UN Security Council sets vote on tougher North Korea sanctions
Vote was called by the US after Pyongyang launched three missiles in the space of an hour on Wednesday morning, including an intercontinental ballistic missile.
The United Nations Security Council will vote on a push by the United States to strengthen sanctions on North Korea over a spate of recent ballistic missile launches, a move that China, which has a veto in the council, has said would not solve any problems.
The vote on Thursday comes a day after Pyongyang fired three missiles, including one thought to be its largest intercontinental ballistic missile (ICBM), the latest in a string of banned ballistic missile launches that the country has carried out this year.
Security Council Resolution 2397, which was adopted unanimously in 2017, talked of further consequences in the event of another ICBM launch.
“That was a provision of that resolution. That’s precisely what happened and so we feel it’s now time to take action,” a senior US official told the AFP news agency on condition of anonymity.
The draft resolution would “further restrict North Korea’s ability to advance its unlawful WMD [weapons of mass destruction] and ballistic missile programmes, it would streamline sanctions implementation and further facilitate the delivery of humanitarian aid to those in need,” a US official told the Reuters news agency.

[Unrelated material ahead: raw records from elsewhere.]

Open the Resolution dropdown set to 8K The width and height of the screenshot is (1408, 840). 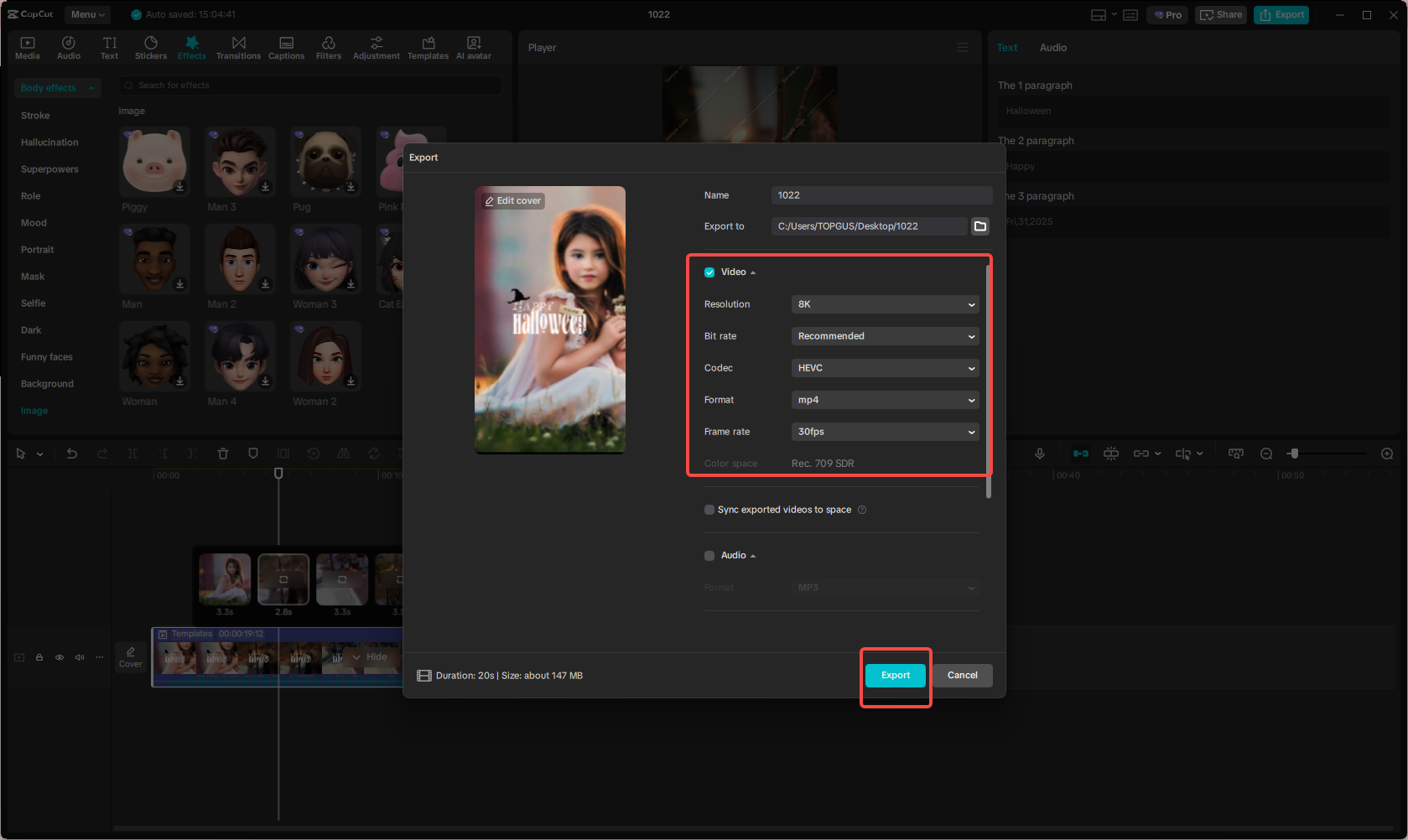(885, 304)
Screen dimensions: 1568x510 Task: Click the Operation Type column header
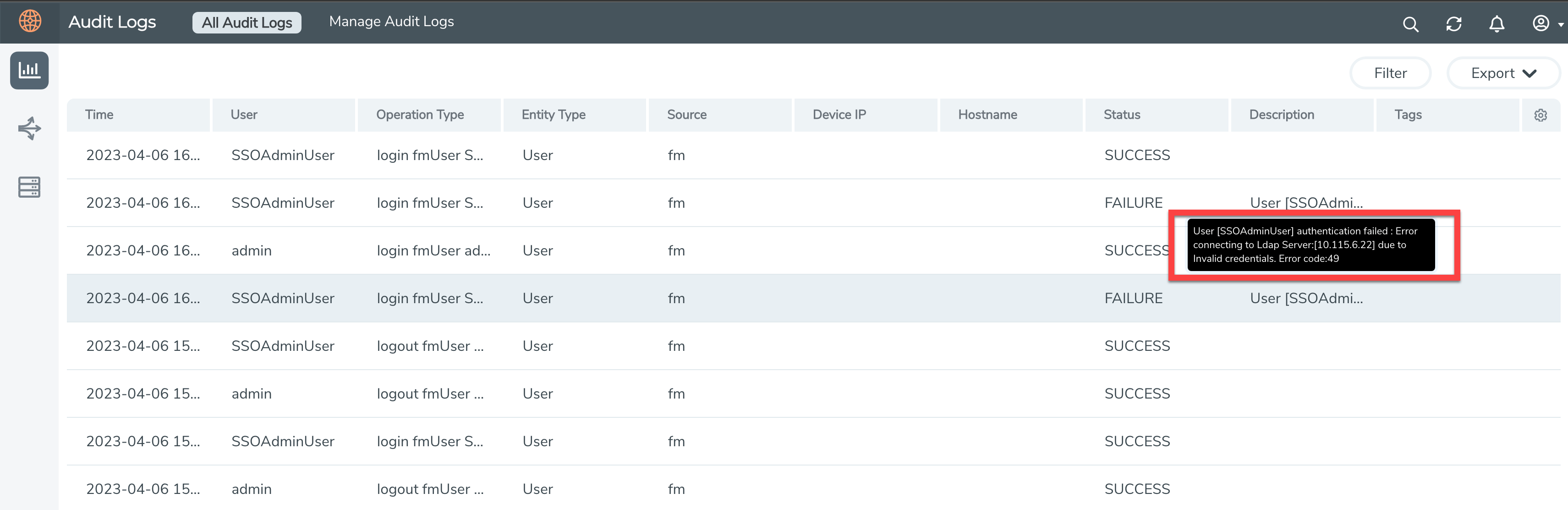coord(419,115)
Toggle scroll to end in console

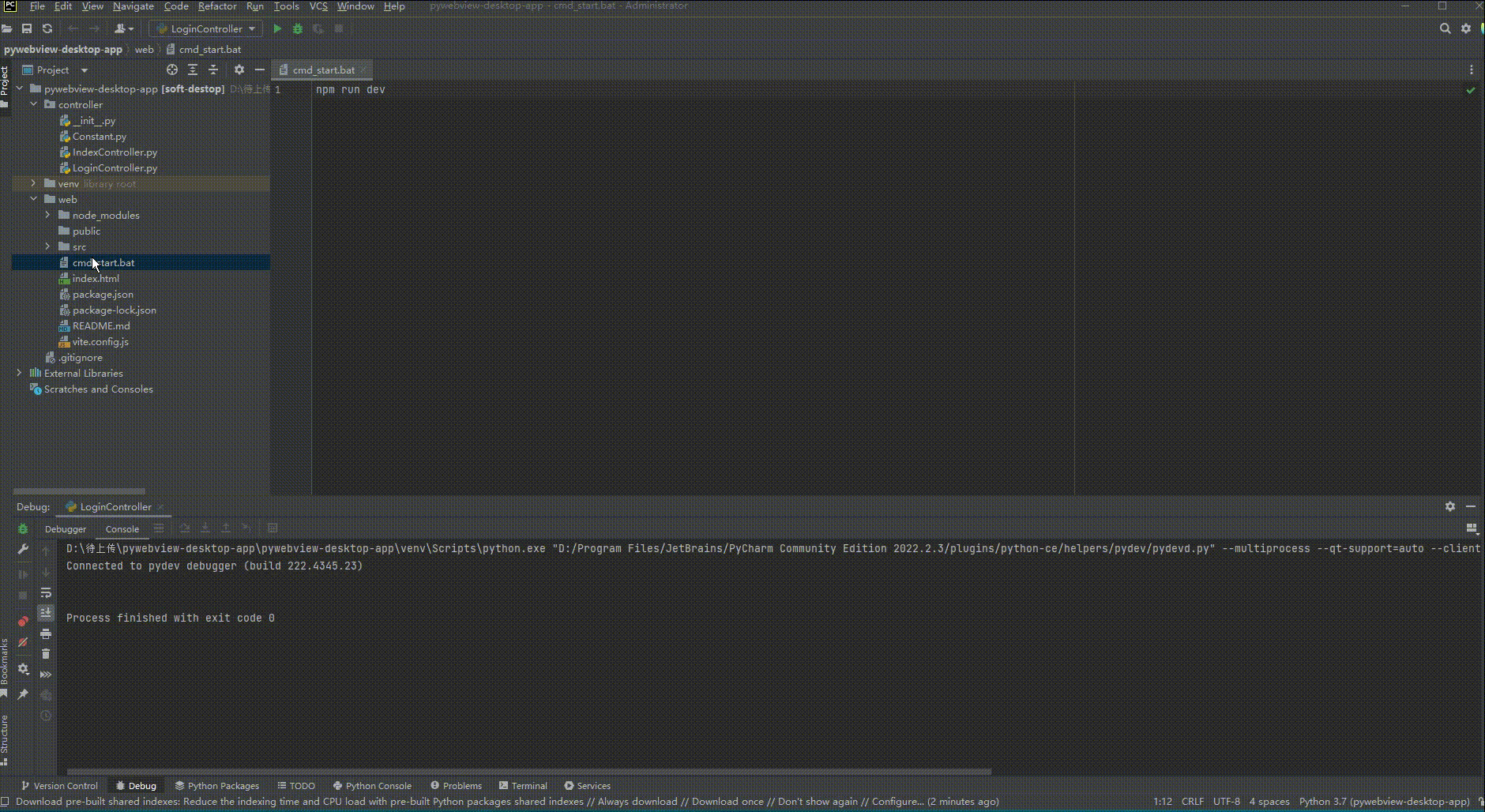[47, 611]
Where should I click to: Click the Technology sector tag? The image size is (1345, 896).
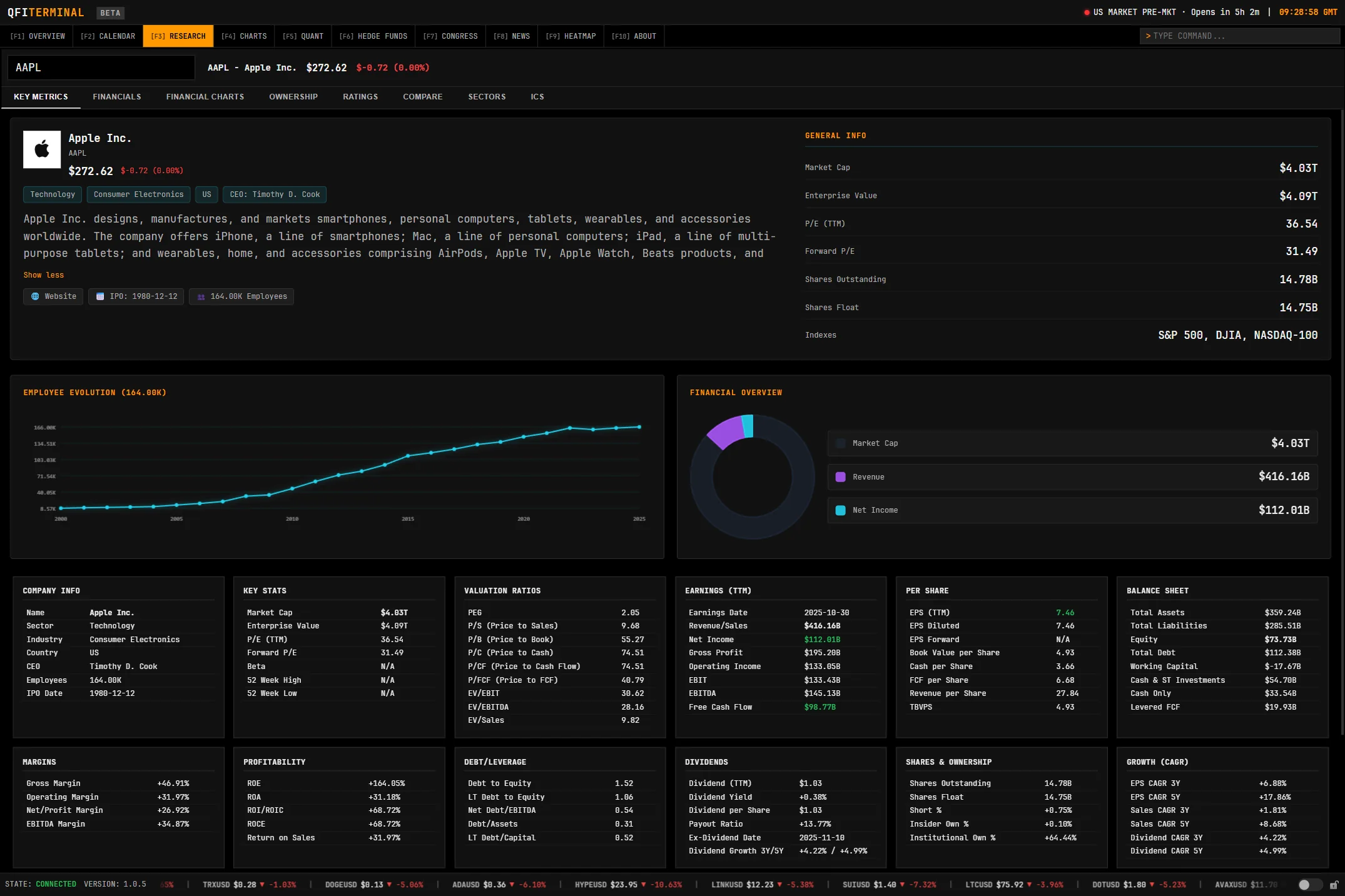click(x=53, y=194)
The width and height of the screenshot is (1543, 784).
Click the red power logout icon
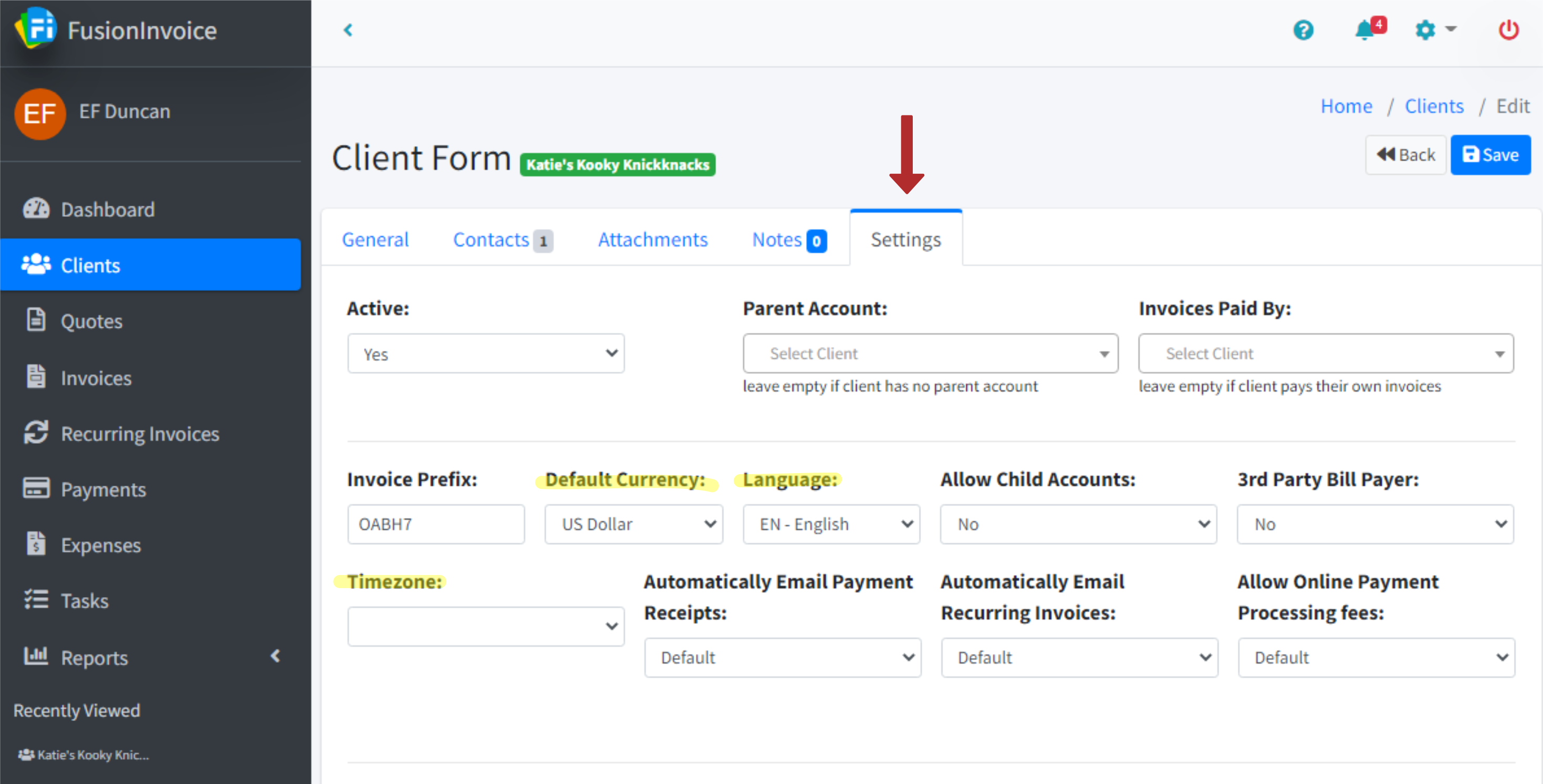1508,30
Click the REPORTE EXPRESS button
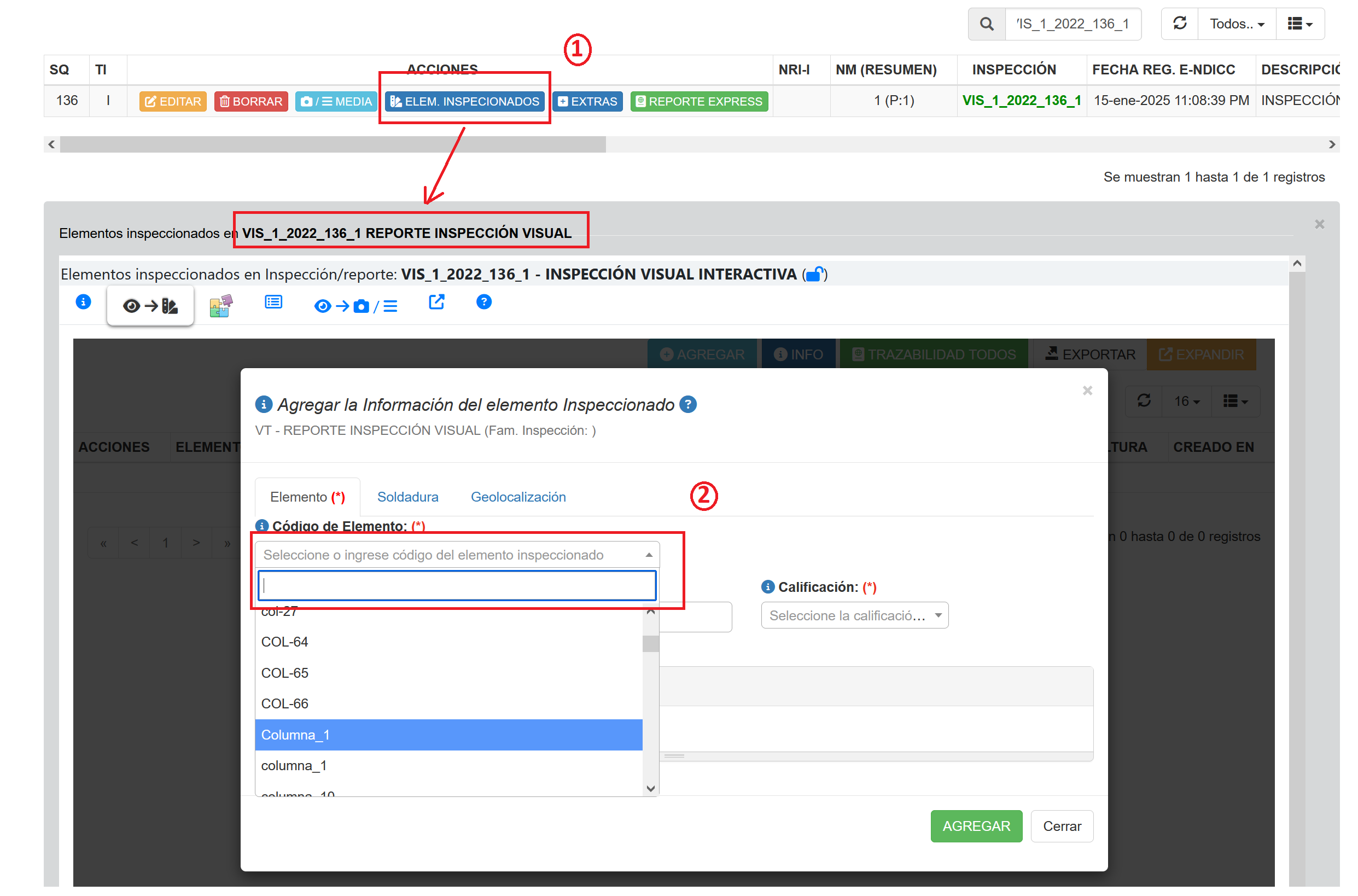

North Korea has been subject to UN sanctions since 2006, which the Security Council has steadily – and unanimously – stepped up over the years to cut off funding for Pyongyang’s nuclear weapons and ballistic missile programmes.
China and Russia, however, have been pushing for an easing of sanctions on humanitarian grounds telling a council meeting on May 11 that they wanted to see new talks and not more punishment. Russia also has a veto in the council.
“We don’t think a resolution as proposed by the US can solve any problem,” China’s UN Mission said in a statement on Wednesday evening.
China proposed in recent weeks that the US consider a presidential statement instead of a resolution, which “was supported by many delegations but fell on deaf ears of the US,” the statement said. “They know what is the best way for de-escalation, but simply resist it.”
The draft US resolution would target tobacco, crude oil and fuel exports, and expand a ban on ballistic missile launches to apply to cruise missiles or “any other delivery system capable of delivering nuclear weapons”, according to Reuters.
It would also impose an asset freeze on the Lazarus hacking group, which UN monitors said earlier this year that Pyongyang had used to steal hundreds of millions of dollars in cyberattacks.
Earlier this week, US President Joe Biden wrapped up his first visit to Asia after reaffirming the US commitment to support Japan and South Korea in the face of North Korea’s nuclear threat.